Why ? Nobody knows. I tried asking Outplay (I was not super-nice while doing it, but I didn’t insult them either) through their Facebook page, their website, and ultimately by contacting Thibault Fougères, the head of the organization. He is also the co-founder and programmer for the Marais Film Festival, hardly an LGBT festival at that, but rather a neighborhood film festival, see http://yagg.com/2014/09/10/le-marais-film-festival-un-nouveau-rendez-vous-parisien-pour-le-cinema-lgbt/ )
About a week ago I finally got an answer back, saying that he didn’t have time, because he was on going to the cinema. (I hope he got out of there though, ’cause it’s not really healthy to eat only popcorn for a week, but whatever.)
I also have some questions about Outplay. How is it that a distributor, which broadcasts such excellent movies as Something Must Break, still has their website categorized into « for boys » and « for girls » ? Talk about binary. Sometimes I wonder if the directors are aware of this or had been asked beforehand, but who really knows.

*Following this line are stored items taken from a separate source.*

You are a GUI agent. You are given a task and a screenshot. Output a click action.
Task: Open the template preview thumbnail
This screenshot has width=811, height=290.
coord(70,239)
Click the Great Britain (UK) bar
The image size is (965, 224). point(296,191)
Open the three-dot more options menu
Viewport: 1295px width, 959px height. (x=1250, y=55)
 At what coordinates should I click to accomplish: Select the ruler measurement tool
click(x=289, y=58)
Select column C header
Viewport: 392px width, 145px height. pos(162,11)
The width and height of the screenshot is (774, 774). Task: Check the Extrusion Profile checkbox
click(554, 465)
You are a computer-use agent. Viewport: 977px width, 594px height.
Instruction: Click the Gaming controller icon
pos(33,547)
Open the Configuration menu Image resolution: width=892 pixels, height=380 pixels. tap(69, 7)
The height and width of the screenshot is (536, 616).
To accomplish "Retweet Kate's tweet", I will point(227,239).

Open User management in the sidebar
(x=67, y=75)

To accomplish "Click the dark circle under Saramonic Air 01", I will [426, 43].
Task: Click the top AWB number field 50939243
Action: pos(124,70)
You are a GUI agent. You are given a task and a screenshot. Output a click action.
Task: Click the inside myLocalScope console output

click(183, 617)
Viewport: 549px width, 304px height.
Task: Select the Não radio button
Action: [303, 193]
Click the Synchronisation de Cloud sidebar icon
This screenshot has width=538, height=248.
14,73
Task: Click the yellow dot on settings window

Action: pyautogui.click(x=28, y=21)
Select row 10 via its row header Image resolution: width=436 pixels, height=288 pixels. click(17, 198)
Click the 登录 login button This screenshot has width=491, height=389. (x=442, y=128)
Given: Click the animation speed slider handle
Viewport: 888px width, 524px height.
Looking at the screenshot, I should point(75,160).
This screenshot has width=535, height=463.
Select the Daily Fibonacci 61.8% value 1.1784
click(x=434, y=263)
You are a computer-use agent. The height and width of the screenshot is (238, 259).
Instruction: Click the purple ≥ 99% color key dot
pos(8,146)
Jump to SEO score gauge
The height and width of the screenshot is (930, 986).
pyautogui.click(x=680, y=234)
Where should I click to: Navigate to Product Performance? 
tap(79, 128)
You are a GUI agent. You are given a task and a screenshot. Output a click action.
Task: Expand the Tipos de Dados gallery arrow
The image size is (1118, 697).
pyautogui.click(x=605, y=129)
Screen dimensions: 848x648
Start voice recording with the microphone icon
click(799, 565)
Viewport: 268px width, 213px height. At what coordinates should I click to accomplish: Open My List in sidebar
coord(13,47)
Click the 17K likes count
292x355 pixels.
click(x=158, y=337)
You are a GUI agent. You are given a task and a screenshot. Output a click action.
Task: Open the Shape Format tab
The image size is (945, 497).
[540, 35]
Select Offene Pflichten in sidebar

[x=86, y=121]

Maybe I’m a cinema extremist.
BUT WHY IS IT SO IMPORTANT ?
I’ll now try to explain some things that seem quite obvious to me (although I am, as you can probably tell, quite irritated about it).
Changing the title from Facing Mirrors, a rather good translation from the original Iranian title, to An Iranian Woman, completely erases the trans masculine character in the movie. One can wonder if the Iranian Woman in the title is actually meant to be Rana (or at least that is my hope so), but focusing the movie on her character cuts Eddie out of the story, as if he means nothing. That would not correspond with the main theme of the movie, which in fact is not Rana’s life itself, but the bonds and friendship which develops between the two characters and their shared journey, brilliatntly reflected by the original title.
Trans erasure is what’s happening here, and it is happening in the same way that transmaculine folks (Ft*, FtM) are usually discriminated against. Every day, we receive the message that we are a disposable identity, or that we do not exist at all, from our surroundings, from our loved ones, the media, the doctors, the administration, representatives, cis gays and lesbians. This might appear only as « small mistakes » in the eyes of others; mistakes about our names, our pronouns, vocabulary mistakes, stuff that gets forgotten or left out. But the truth is that erasure kills. That message is of the kind that gets under our skin day after day. It’s the kind of message that gets inside a trans child or adult to tell them that their identity will never be validated as important by others, that they must be crazy, that they must stop being who they are in this society or even in this life.
There are very few movies with transmasculine people as main characters. Boys Don’t Cry still gets classified as a lesbian movie on some LGBT websites, and I have a feeling that we are the only ones getting upset about it. I think it’s time to get harder on this, to stop being nice, and to get deeper into the « details » that pile up and make our lives a lot more diffivult. We need cis gays, lesbians and bi people to take the responsibility they have towards us if they want to continue to wear the « LGBT » label with pride.